Short problem: Retype, character for character, the entries from the line containing "Click mobile number" through the line containing "Action: click(608, 77)", including both of those lines.

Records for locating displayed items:
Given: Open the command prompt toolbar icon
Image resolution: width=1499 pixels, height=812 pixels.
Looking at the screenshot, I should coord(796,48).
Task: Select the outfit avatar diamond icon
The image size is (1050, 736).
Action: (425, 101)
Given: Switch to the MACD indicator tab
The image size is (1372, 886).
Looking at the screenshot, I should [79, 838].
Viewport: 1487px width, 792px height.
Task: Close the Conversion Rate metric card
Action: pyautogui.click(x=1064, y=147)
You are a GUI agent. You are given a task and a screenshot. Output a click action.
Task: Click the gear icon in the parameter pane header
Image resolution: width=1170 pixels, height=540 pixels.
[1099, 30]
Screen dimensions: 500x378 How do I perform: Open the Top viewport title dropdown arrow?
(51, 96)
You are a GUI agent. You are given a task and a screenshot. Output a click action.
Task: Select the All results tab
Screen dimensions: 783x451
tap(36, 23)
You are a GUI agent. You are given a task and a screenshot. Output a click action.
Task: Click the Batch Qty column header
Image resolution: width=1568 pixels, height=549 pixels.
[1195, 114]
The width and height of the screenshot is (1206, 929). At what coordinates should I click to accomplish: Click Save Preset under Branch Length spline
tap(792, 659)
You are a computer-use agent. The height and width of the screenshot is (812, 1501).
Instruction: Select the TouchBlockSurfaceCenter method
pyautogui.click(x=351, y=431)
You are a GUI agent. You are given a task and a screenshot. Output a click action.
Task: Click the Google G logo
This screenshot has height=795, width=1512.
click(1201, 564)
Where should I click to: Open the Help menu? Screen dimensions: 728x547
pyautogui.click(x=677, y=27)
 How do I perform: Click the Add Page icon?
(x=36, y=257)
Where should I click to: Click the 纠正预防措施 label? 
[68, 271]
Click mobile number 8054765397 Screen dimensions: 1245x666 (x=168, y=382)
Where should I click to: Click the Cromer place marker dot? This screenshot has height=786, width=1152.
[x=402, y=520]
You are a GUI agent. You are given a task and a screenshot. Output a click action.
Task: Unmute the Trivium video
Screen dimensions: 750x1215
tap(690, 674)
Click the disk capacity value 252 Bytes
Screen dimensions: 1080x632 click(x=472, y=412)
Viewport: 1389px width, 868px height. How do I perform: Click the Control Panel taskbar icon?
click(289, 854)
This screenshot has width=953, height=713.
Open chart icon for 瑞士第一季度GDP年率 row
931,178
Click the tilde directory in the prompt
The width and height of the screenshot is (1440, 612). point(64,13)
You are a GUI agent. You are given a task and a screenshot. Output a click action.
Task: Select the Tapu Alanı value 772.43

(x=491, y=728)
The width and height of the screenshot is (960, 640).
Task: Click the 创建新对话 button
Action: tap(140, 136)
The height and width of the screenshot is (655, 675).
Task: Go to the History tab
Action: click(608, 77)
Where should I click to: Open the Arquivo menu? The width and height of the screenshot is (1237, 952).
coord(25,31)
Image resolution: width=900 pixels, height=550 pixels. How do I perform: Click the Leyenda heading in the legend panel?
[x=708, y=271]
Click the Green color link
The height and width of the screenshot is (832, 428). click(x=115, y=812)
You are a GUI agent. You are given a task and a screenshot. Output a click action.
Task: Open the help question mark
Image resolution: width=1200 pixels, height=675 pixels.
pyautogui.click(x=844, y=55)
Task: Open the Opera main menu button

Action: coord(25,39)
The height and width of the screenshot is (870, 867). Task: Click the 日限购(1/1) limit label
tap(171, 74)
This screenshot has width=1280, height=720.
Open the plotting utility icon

Reply to the exercise:
Click mobile number 8054765397 Screen dimensions: 1245x666 (x=168, y=382)
Where should I click to: Click the Cromer place marker dot? This screenshot has height=786, width=1152.
[x=402, y=520]
You are a GUI agent. You are given a task and a screenshot. Output a click action.
Task: Unmute the Trivium video
Screen dimensions: 750x1215
tap(690, 674)
Click the disk capacity value 252 Bytes
Screen dimensions: 1080x632 click(x=472, y=412)
Viewport: 1389px width, 868px height. How do I perform: Click the Control Panel taskbar icon?
click(289, 854)
This screenshot has width=953, height=713.
Open chart icon for 瑞士第一季度GDP年率 row
931,178
Click the tilde directory in the prompt
The width and height of the screenshot is (1440, 612). point(64,13)
You are a GUI agent. You are given a task and a screenshot. Output a click action.
Task: Select the Tapu Alanı value 772.43

(x=491, y=728)
The width and height of the screenshot is (960, 640).
Task: Click the 创建新对话 button
Action: tap(140, 136)
The height and width of the screenshot is (655, 675).
Task: Go to the History tab
Action: click(608, 77)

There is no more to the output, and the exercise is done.